The Secret Functioning of Odor Receptors, Finally Revealed

The team’s observations may explain how insect olfactory receptors can generally evolve so rapidly and diverge so much between species. Each species of insect may have evolved “its unique repertoire of receptors that are really well adapted to its particular chemical niche,” Ruta said.

“It tells us that it goes beyond just the idea that receptors interact freely with a mass of ligands,” Datta said. A receptor built around a single binding sac, with a response profile that can be retrieved from the smallest of clusters, could accelerate evolution by freeing it to explore a wide spectrum of chemical repertoires.

The receiver architecture also supported this view. Ruta and her colleagues found that it consisted of four subunits of proteins bound freely to the central pore of the canal, like the petals of a flower. Only the central region needed to be preserved as the diversified and evolved receptor; the genetic sequences that govern the rest of the receptor unit were less constrained. This structural organization meant that the receptor could accommodate a wide degree of diversification.

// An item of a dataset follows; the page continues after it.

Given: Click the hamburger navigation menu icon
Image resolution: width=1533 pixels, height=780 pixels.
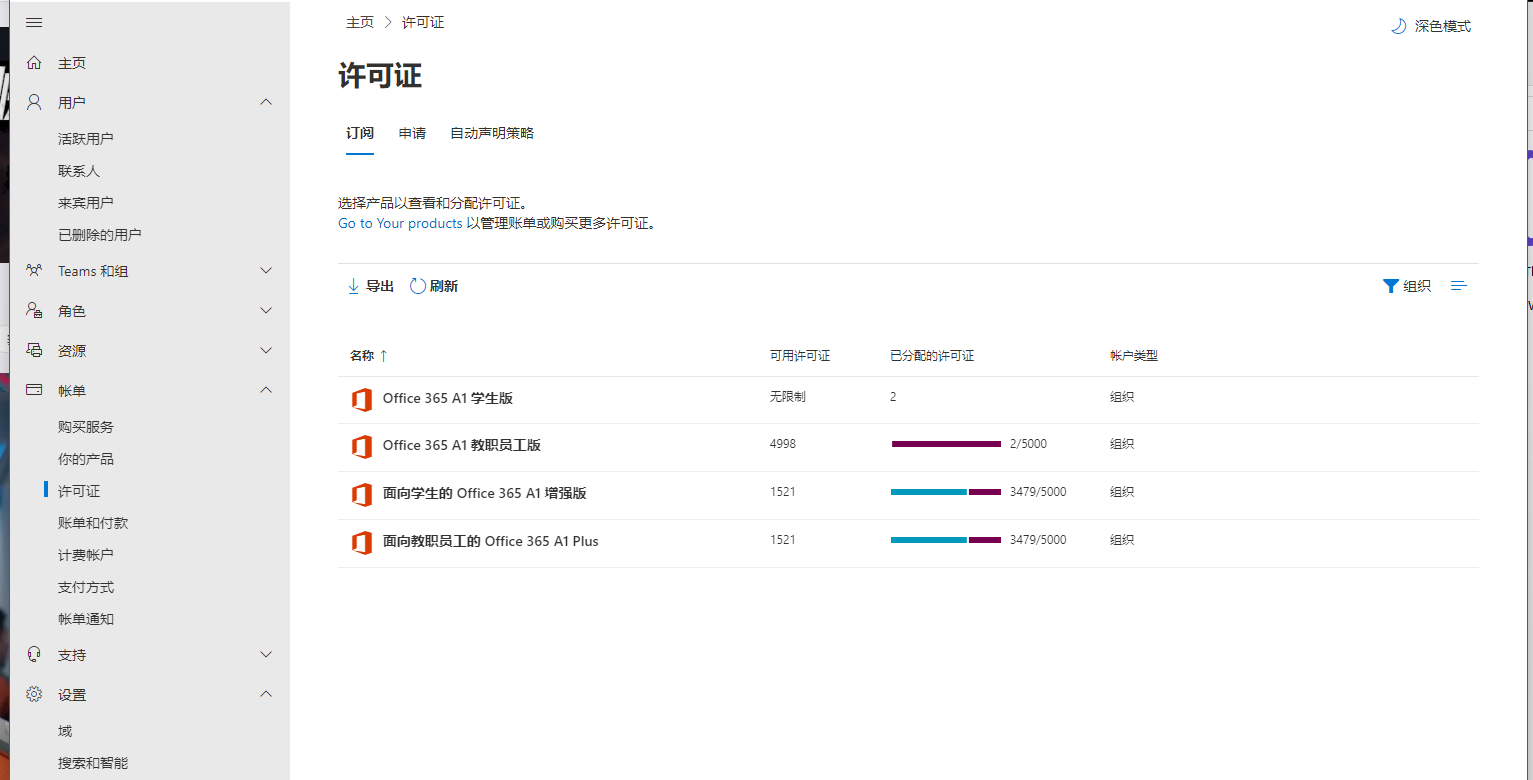Looking at the screenshot, I should tap(34, 22).
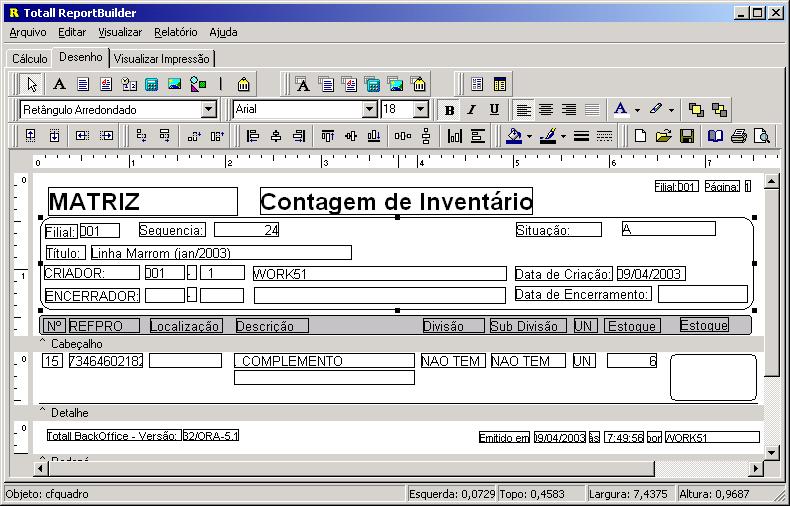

Such mild evolutionary restrictions at the receptor level probably impose a substantial selective pressure downstream of the neural circuits for olfactory: the nervous systems need good mechanisms to decode the disordered patterns of receptor activity. “Indeed, olfactory systems have evolved to take arbitrary patterns of receptor activation and give them meaning through learning and experience,” Ruta said.

Interestingly, however, nervous systems do not seem to make the problem easier for themselves. The scientists had widely assumed that all the receptors of an individual olfactory neuron were of the same class, and that neurons for different classes went into segregated transformation regions of the brain. In a pair of preprints sent last November, however, the researchers reported that in flies and mosquitoes, individual olfactory neurons express more classes of receptors. “That’s really amazing, and it would further increase the diversity of sensory perception,” Barber said.

The results of the Route team are far from the last word on the functioning of olfactory receptors. Insects use many other classes of olfactory receptors of ion channels, including those that are much more complex and much more specific than those in the saliva. In mammals, the olfactory receptor is not even an ion channel; belongs to an entirely different family of proteins.

“This is the first odor recognition structure in every receptor by any species. But it’s probably not the only odor recognition mechanism,” Ruta said. “That’s just one solution to the problem. It would be very unlikely to be the only solution.”

Even so, she and other researchers think there are many more general lessons to be learned from the living room olfactory receptor. It is tempting, for example, to imagine how this mechanism could apply to other receptors in the animal’s brain – from those that detect neuromodulators such as dopamine to those affected by various types of anesthetics – “and how inaccurate they are.” allowed “to be,” Barber said. “It offers a fascinating model for continuing to explore nonspecific link interactions.”

Perhaps this flexible-binding approach should be considered in other contexts as well, he added. Published research in the Proceedings of the National Academy of Sciences March, for example, suggested that even the canonical lock and key receptors of ion channels might not be as strictly selective as scientists thought.

If several different types of proteins bind to receptors through flexible and weak interactions in some type of task, that principle could guide the rational conception of drugs for various diseases, particularly neurological conditions. At a minimum, Ruta’s work on the link of DEET to an olfactory insect receptor could provide insights into how to develop targeted repellents. “The mosquito is still the deadliest animal on Earth” because of the diseases it carries, Ruta said.